> [DOCUMENT TEXT]:
------------------------------------------------------------------------
EFF objected to a number of the requests in the joint petition, in conjunction with numerous other organizations.

On August 9, 2004, the Federal Communications Commission (FCC) released its Notice of Proposed Rulemaking (NPRM) in response to the Law Enforcement joint petition. Applying dubious legal reasoning, it greatly expands the reach of CALEA by redefining what constitutes a "substantial replacement" of the telephone service, tentatively concluding that broadband Internet access providers and managed VoIP systems substantially replace local exchanges, and therefore are subject to the requirements of CALEA. (See CALEA Summary.)

On August 5, 2005, the FCC announced a Final Rule, expanding CALEA to Internet broadband providers and certain Voice-over-IP (VoIP) providers.

The FCC ruling has been challenged in court by EFF and others and may end up before the Supreme Court. After the DC Circuit Court of Appeals' ruling, the coalition of challengers filed for en banc review.

Meanwhile, the DOJ—apparently tired of our lawsuits and hoping to avoid such suits in the future—has now proposed draft legislation to codify and expand the FCC ruling.
------------------------------------------------------------------------
> [STORED DATA]:

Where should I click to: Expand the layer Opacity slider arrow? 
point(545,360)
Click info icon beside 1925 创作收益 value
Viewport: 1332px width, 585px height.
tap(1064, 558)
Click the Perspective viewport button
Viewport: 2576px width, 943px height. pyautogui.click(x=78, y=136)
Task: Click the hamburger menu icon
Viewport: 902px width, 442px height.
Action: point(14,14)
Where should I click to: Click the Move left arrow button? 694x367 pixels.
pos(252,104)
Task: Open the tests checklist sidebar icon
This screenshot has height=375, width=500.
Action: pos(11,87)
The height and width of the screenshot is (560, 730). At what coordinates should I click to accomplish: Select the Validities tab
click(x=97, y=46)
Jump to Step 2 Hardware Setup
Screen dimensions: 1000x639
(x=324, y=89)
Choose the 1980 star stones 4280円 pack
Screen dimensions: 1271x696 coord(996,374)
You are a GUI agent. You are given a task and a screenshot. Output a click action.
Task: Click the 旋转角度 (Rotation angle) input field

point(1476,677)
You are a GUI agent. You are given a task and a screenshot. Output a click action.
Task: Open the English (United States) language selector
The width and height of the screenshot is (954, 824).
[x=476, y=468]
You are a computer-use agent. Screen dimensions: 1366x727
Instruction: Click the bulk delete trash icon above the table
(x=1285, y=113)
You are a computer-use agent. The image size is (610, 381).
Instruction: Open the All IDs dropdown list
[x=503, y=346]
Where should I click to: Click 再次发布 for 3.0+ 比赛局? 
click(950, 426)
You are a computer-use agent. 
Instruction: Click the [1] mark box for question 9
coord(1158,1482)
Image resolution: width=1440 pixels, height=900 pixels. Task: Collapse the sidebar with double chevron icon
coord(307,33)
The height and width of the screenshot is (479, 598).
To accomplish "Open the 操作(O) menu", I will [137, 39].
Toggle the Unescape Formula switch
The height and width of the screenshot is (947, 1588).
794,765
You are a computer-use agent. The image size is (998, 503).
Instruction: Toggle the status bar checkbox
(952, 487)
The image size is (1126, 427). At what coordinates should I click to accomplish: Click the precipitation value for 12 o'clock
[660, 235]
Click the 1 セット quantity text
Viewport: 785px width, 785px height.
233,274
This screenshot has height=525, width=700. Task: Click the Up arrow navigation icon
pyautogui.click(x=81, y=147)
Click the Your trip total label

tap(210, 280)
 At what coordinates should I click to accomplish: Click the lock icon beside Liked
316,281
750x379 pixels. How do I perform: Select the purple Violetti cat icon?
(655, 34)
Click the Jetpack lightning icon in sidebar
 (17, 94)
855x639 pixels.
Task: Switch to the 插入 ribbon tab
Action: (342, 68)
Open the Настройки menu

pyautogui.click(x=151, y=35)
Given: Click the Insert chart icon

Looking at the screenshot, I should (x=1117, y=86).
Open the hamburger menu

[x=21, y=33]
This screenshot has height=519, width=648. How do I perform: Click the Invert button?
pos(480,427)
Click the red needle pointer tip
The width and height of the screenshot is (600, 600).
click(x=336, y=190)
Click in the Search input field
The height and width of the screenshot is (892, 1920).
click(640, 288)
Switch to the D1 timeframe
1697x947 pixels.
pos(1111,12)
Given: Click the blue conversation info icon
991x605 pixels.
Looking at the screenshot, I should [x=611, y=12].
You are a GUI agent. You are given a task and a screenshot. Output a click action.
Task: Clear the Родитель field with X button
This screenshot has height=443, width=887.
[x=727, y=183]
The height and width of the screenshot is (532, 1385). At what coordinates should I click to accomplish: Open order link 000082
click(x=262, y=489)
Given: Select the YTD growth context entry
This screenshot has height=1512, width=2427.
------------------------------------------------------------------------
> [EXERCISE GOAL]:
Give a continuation of the text on the FCC's expansion of CALEA, beginning after its final sentence. The rows were taken from a separate source.

> [EXERCISE ANSWER]:
Wiretapping Is Already Easy Enough

Law enforcement agencies convinced the FCC that CALEA needed to be expanded in order to maintain the status quo. Because wiretapping has gotten so much more complex in the Internet age, they argued, it's just too hard for them to intercept all the communications that they need. Without structural changes to the Internet, they won't be able to conduct the same quality of investigations that they did ten years ago.

It is crucial to remember that the issue here is not whether law enforcement can tap new technologies like VoIP, but whether they can tap it easily. Existing laws already permit law enforcement to place Internet users under surveillance, regardless of what programs or protocols they are using to communicate. Industry already cooperates with law enforcement to give it all the information requested, and this will continue to happen with or without a new FCC rule interpreting CALEA.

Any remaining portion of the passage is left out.